Harem beteekent haremi nebevi dat wil zeggen: heiligdom des profeets; denzelfden naam draagt ook de heilige stad Medina.
Het is daar in dat verblijf, en ook in den nieuwen harem, dat zich de twaalf honderd vrouwen van den vroegeren sultan bevinden.
Een sultan is de eenige man in Turkije, die geen wettig huwelijk mag aangaan, terwijl de koran aan ieder ander man. vier wettige vrouwen toekent, indien hij deze ten minste kan onderhouden; de sultan heeft enkel favoriten, en wanneer het volk van zijnen meester spreekt, zegt meergenoemde schrijver, noemt het hem, ‘den zoon der slavin.’
De pracht in het serail werd, vooral door Soliman II, achterkleinzoon van Mahomet II, tot op het hoogste punt gedreven.

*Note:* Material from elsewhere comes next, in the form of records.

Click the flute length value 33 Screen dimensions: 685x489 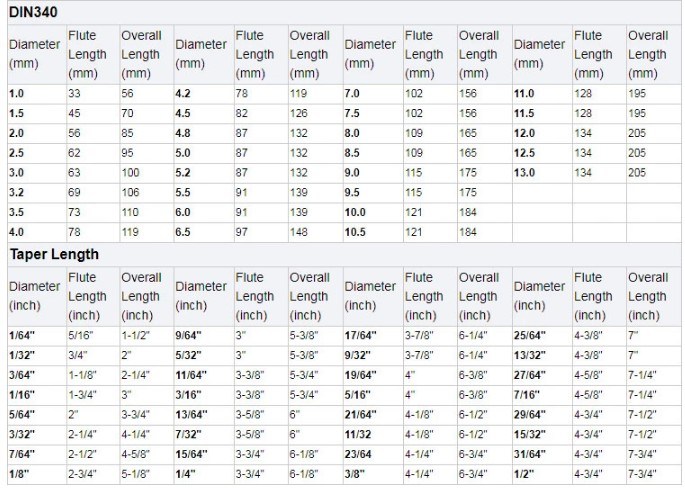74,93
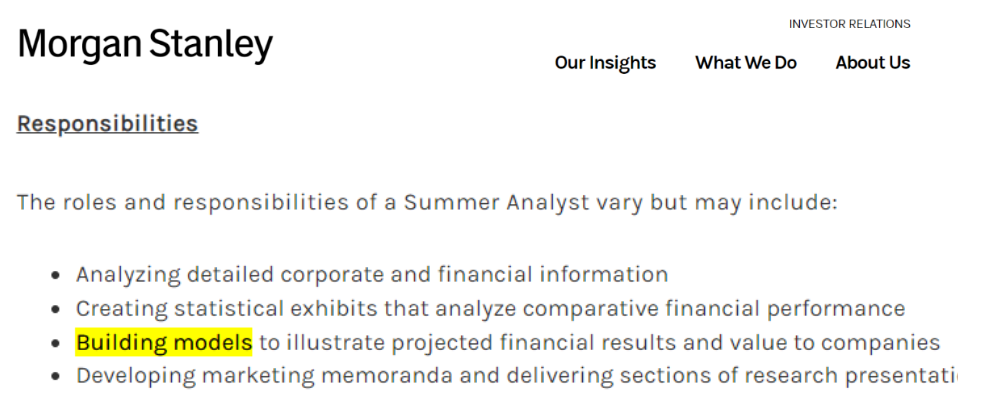This screenshot has width=987, height=411.
Task: Click the bullet dot before Creating statistical exhibits
Action: click(57, 310)
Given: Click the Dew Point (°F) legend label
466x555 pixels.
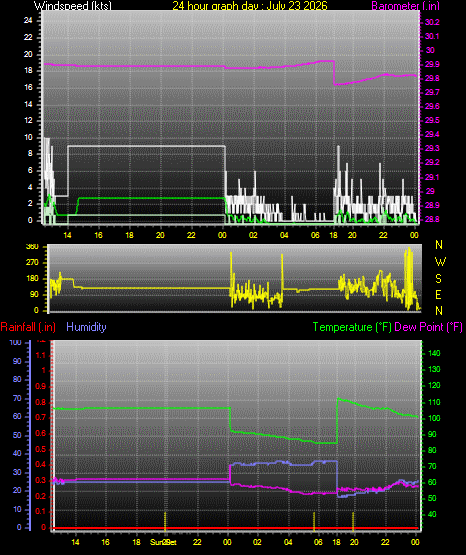Looking at the screenshot, I should pos(428,327).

Paleizen, tuinen, kamers, meubelen - alles was te dien tijde uiterst prachtig; de slaapkamer des sultans werd verlicht door lampen van zuiver goud.
Ook was het Soliman, die regel stelde in de etiquette, en aan het vrouwenhuis eene geldverslindende pracht toekende.
De slavinnen waren destijds niet zelden van spaanschen, italiaanschen en franschen oorsprong, ten gevolge het kapen van schepen door barbarijsche zeeroovers in de Middellandsche en naburige zeeën.
Soliman vulde zijn paleis op met witte en zwarte gesnedenen, dwergen, stommen en wat dies meer; de laatsten werden als verworgers gebezigd; zij hadden onderling een gebarentaal, die echter buiten het serail niet verstaan werd.
Er bestond alzoo daar, in gevallen van moord of strafuitvoering, een eeuwig geheim.
De dwergen werden als narren gebezigd, en de afzichtelijkste werden zelfs het meest gezocht.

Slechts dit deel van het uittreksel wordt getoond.